Thursday 29 May 2014

The Luminaries - Eleanor Catton (2013)








By now most avid readers would know at least something about Eleanor Catton’s mammoth Man Booker prize winning novel The Luminaries. Catton is the youngest writer to ever win the award and at 830 pages it is also the longest winning novel. The Luminaries is set in the 1860’s on the west coast of the southern island of New Zealand during that era’s gold rushes. It is a complex novel, with a large ensemble of characters coupled with an innovative structure. These attributes may put many potential readers off, but rest assured The Luminaries is well worth reading.

The Luminaries
is such a long and complex novel that it is futile to try and describe its plot and structure in any great detail. Perhaps uniquely the novel manages to be both backward looking and innovative at the same time. Catton writes in the Victorian narrative style used by many authors at the time in which the novel is set; however the novel’s structure is a modern contrivance built around the signs of the zodiac and the movements of the planets. Twelve of the characters are associated with the zodiac and are assigned to the Stellar section of the character chart at the beginning of the novel. Another eight are in the Planetary section and are given related influences such as reason, desire and force. The first chapter, entitled ‘A sphere within a Sphere,’ is as long as an average book (360 pages) and like the cycle of the moon, each successive chapter wanes until the final group of chapters are only a few pages long. Fortunately due to the novel’s other quality attributes the reader can get by without paying much attention to its convoluted form, which is something that I mostly chose to do.

One of The Luminaries great strengths is Catton’s ability to write believable characters that live and breath on the page. When coupled with the mysteries at the novel’s core, it makes for strangely compelling reading. I say strangely compelling because at one point it occurred to me that despite the novel’s slow moving narrative, fragmentation and complexity, I found myself completely drawn into the world inhabited by the characters and the mysteries they were grappling with. This is masterful story-telling coupled with beautiful writing and it is no wonder the judges of the Man Booker awarded the prize to The Luminaries.

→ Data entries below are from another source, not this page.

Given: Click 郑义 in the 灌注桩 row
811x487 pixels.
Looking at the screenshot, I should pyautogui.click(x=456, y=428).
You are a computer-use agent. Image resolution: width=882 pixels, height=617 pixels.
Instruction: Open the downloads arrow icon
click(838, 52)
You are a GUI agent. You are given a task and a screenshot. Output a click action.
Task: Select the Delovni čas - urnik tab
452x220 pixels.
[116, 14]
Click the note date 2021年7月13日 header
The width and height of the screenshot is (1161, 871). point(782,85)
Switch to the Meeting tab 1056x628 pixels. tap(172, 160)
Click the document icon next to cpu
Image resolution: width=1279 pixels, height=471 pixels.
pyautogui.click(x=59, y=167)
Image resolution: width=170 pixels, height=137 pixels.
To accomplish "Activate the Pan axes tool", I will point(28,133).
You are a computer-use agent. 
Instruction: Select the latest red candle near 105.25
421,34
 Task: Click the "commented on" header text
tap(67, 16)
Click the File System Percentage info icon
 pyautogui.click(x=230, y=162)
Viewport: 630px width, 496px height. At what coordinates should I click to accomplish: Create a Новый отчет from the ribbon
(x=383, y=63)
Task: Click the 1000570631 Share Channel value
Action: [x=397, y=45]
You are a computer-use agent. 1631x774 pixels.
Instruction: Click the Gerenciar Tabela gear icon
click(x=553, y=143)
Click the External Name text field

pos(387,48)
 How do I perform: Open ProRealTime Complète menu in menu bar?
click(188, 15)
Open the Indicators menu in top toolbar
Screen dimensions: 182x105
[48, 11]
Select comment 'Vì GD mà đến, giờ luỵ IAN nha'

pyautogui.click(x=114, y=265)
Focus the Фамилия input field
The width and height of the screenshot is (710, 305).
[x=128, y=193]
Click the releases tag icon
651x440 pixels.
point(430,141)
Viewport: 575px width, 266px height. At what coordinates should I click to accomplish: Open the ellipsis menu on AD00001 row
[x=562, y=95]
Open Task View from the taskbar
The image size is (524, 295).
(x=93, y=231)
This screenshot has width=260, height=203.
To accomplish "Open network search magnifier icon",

Considering the amount of research and planning that must have gone into writing the novel, winning the Man Booker Prize is a just reward for Catton. It is, however, a novel that requires intense focus on the part of the reader. Fragmented across time and told from multiple perspectives over a complex narrative structure, it demands a certain level of commitment. After I finished The Luminaries I wondered what the average reader would make of its conventions and pretensions? My book club members, for example, mostly appreciated the novel, even if they didn’t all necessarily enjoy it. As serendipity would have it at the same time a work college referred me to an essay called The Novel is Dead (this time it’s for real), written by Will Self, in which he discusses the decline of not just what he calls the paper oriented ‘Gutenberg mind,’ (as opposed to the digital mind - my words, not his) but also of the novel as a living medium (it’s a zombie art form, moribund since Joyce's Finnegan’s Wake (1939) according to Self) and in particular the ‘difficult novel.’ Self puts forward that the novel as an important medium is in terminal decline and serious literature will become the domain of the minority, both in terms of authors and readers. Is a novel such as The Luminaries a way forward, or merely the last gasp of a zombie art form with declining readership? Do people want to read novels like The Luminaries any more, or is it just going to be vampire romance and about a million shades of grey?

Such questions once again bring to bear the worth of prizes such as the Man Booker. No doubt there has been huge sales of The Luminaries since it won the coveted prize, but just how many of them would have been read all the way through? Is the Man Booker making things worse by rewarding a difficult novel that may be unpalatable to most readers? Or will it inspire people to reach beyond their comfort zone and help keep alive one of the most important cultural artifacts humans have ever devised? Personally I thoroughly enjoyed The Luminaries and am confident that the so called difficult novel has a bright future beyond this era of wizards, vampires and all those shades of grey. I believe that there will always be enough people intent on exploring the limits of literature and be willing to go beyond their comfort zones. As the demands on our time is taken up by more and more frivolous digital pursuits I believe that serious literature will come to be appreciated much more readily as an antidote to cultural superficiality. Self may be pessimistic about the future of the novel, but I wouldn’t bet on it being a spent cultural force just yet. If you are one of those people who put aside The Luminaries after a few hundred pages then prove Will Self wrong by picking it up again; you will be rewarded for your efforts.